The earliest version I have found of this phrase (via Google Book Search) is from an opinion piece from the Herald in Great Britain saying, shortly after Armistice Day in 1918: “The soldiers won the war, our demagogues will lose the peace.” Variations on this sentiment have been used in reference to numerous wars throughout history, most recently the U.S. invasion of Iraq.
p.3: Arandis was introduced in the DS9 episode “Let He Who Is Without Sin,” and was played by Vanessa L. Williams.
p. 3-4: The planet Risa, and much of the Risian culture, was first established in the TNG episode “Captain’s Holiday.” The Temtibi Lagoon Resort was established in “…Without Sin.”
p. 5: Wheeler’s possession of a towel following his escape from an endangered planet is, of course, a nod to the works of that hoopy frood, Douglas Adams.
p. 9: A ja’risia is the small ornamental disc worn by Risa natives on their foreheads. The term appears here for the first time.
p. 10: Catona Bluff on Risa was established in SCE: Paradise Interrupted, by John S. Drew. The Tolari Tower on Risa was established in SCE: The Future Begins by Steve Mollmann and Michael Schuster. A Risian Grand Delight is the stand-in for the McDonald’s hamburger in this second Douglas Adams reference.
p. 12: Robert Picard was first seen in “Family” (TNG). Maurice Picard was seen, in illusory form, in “Tapestry” (TNG).
p. 15: The Caeliar were introduced in the Star Trek: Destiny trilogy by David Mack.
p. 16: The fire that destroyed Chateau Picard was established in Star Trek: Generations.
p. 18-19: Geordi La Forge’s birthplace in the African Confederation was established in a biographical screen that was to have appeared in “The Next Phase” (TNG), and his attendance at Zefram Cochrane High School was established in Star Trek: First Contact. That the reborn city of Mogadishu is his home town is established here for the first time.
p. 19: Geordi’s sister Arianna was first mentioned in “Interface” (TNG).

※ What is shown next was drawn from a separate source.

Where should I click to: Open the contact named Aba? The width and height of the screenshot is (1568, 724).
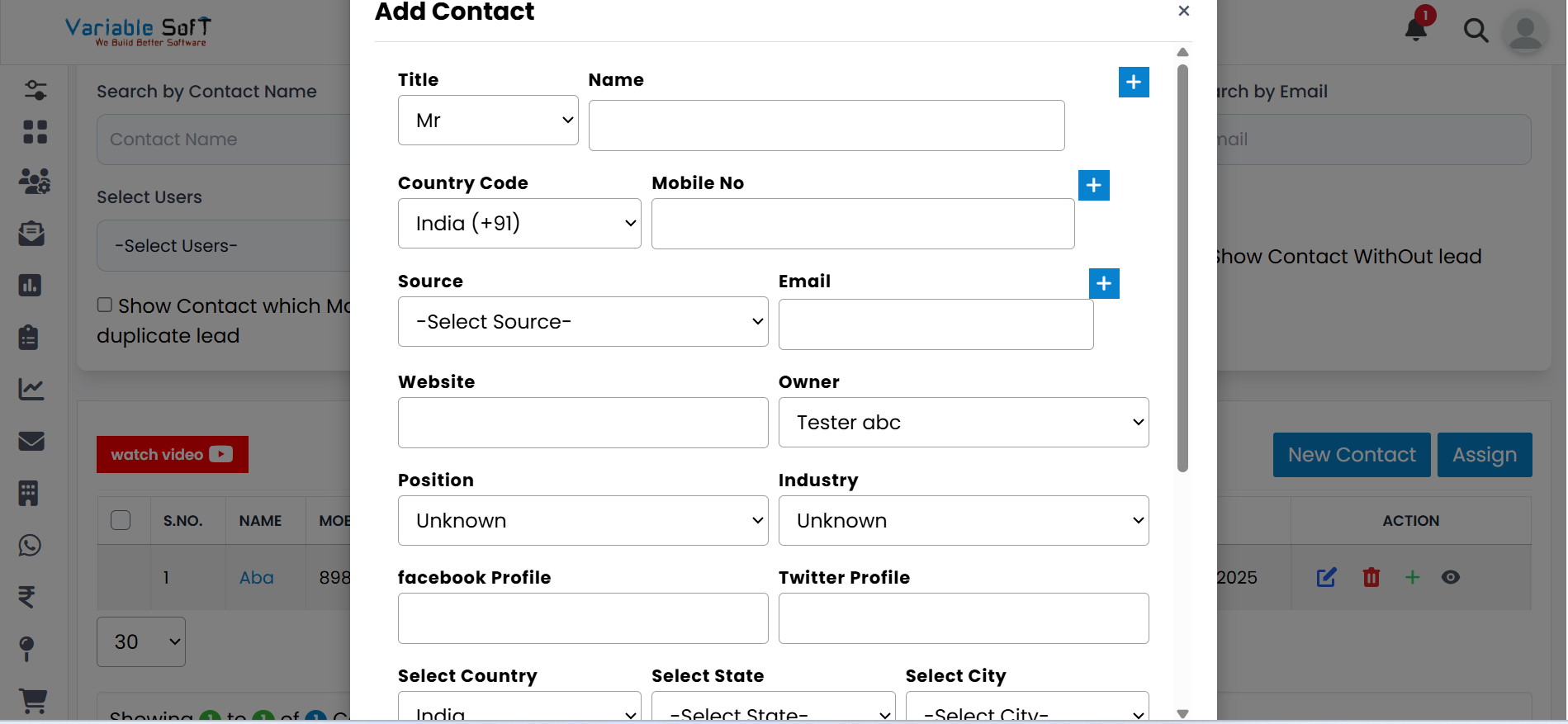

Her daughter — Geordi’s niece — is established here for the first time.
p. 21: The disappearance of Captain Silva La Forge of the U.S.S. Hera was established in “Interface.”

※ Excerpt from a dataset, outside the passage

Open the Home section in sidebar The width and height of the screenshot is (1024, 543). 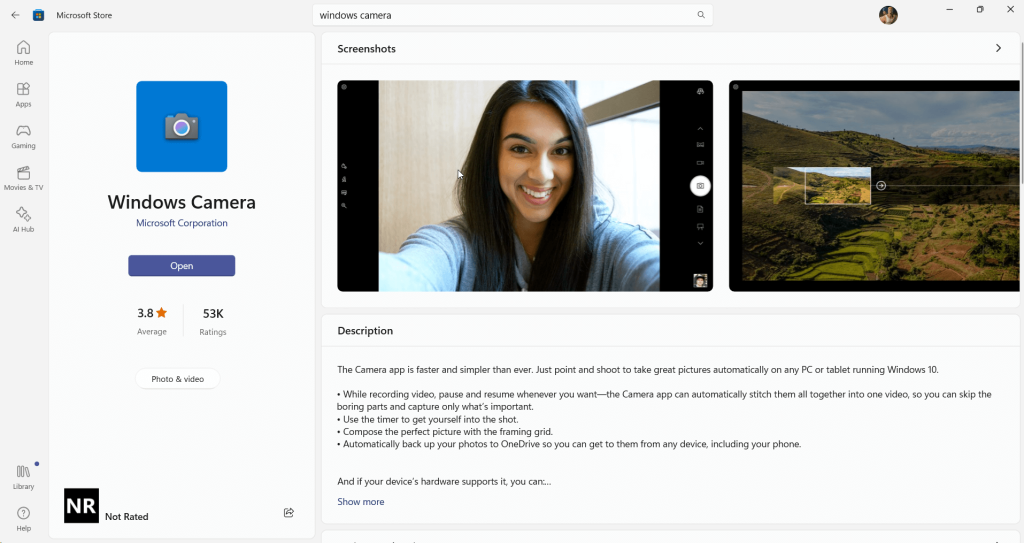click(23, 53)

p. 21: The U.S.S. Amalthea is one of the twelve Luna-class ships established in Star Trek: Titan: Taking Wing. Edward La Forge was previously established to be serving on the U.S.S. Zee-Magnees in the TNG ebook Slings and Arrows: The Insolence of Office, by this author, in late 2372, but I had him transferred to ensure he was well out of harm’s way.
p. 23: The Tezwans and their conflict with the Federation were documented in TNG: A Time to Kill and A Time to Heal.

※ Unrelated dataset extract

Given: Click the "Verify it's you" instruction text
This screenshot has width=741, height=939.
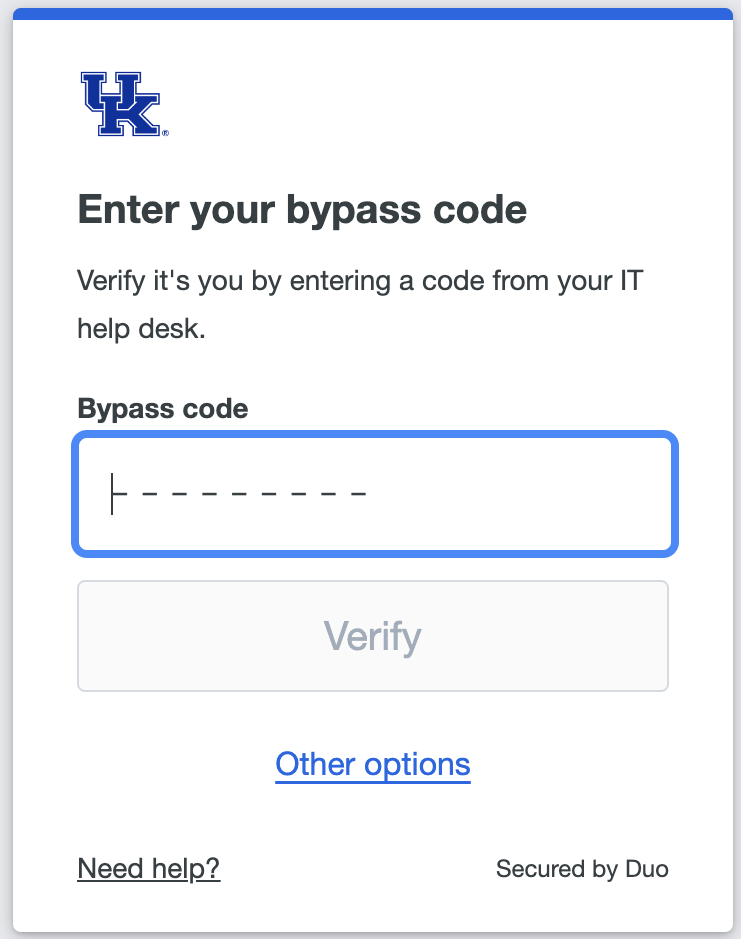Looking at the screenshot, I should click(x=360, y=280).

p. 26-27: Leonard James Akaar was born in the TOS episode “Friday’s Child,” and established as a Starfleet admiral in DS9: Twilight. Marta Batanides was introduced in “Tapestry” (TNG), and established as an admiral in the Marvel Starfleet Academy comics, as well as in TNG: Section 31: Rogue. Admiral Masc first appeared in the short story “The Ceremony of Innocence is Drowned” by Keith R. A. DeCandido in Tales of the Dominion War. Admiral Willem Batiste was introduced in VOY: Full Circle by Kirsten Beyer. Admiral Kenneth Montgomery first appeared in VOY: Homecoming by Christie Golden. Admiral Alynna Nechayev was introduced in “Descent” (TNG).
p. 27: Edward Jellico was first seen in “Chain of Command” (TNG), and established as an Admiral in New Frontier: House of Cards.
p. 28: William Ross’s “retirement” was established in the novel Articles of the Federation.
p. 29: Seven of Nine/Annika Hansen’s behavior following the Caeliar transformation is explored in deeper detail in Full Circle and Unworthy.
p. 30: Elizabeth Shelby first appeared in “The Best of Both Worlds,” and was promoted to admiral in charge of Bravo Station in New Frontier: After the Fall.
p. 31: Admiral Nyllis is a Pentamian, from the planet Pentam V, first established by this author in the short story “Ambition” in the TOS anthology Constellations.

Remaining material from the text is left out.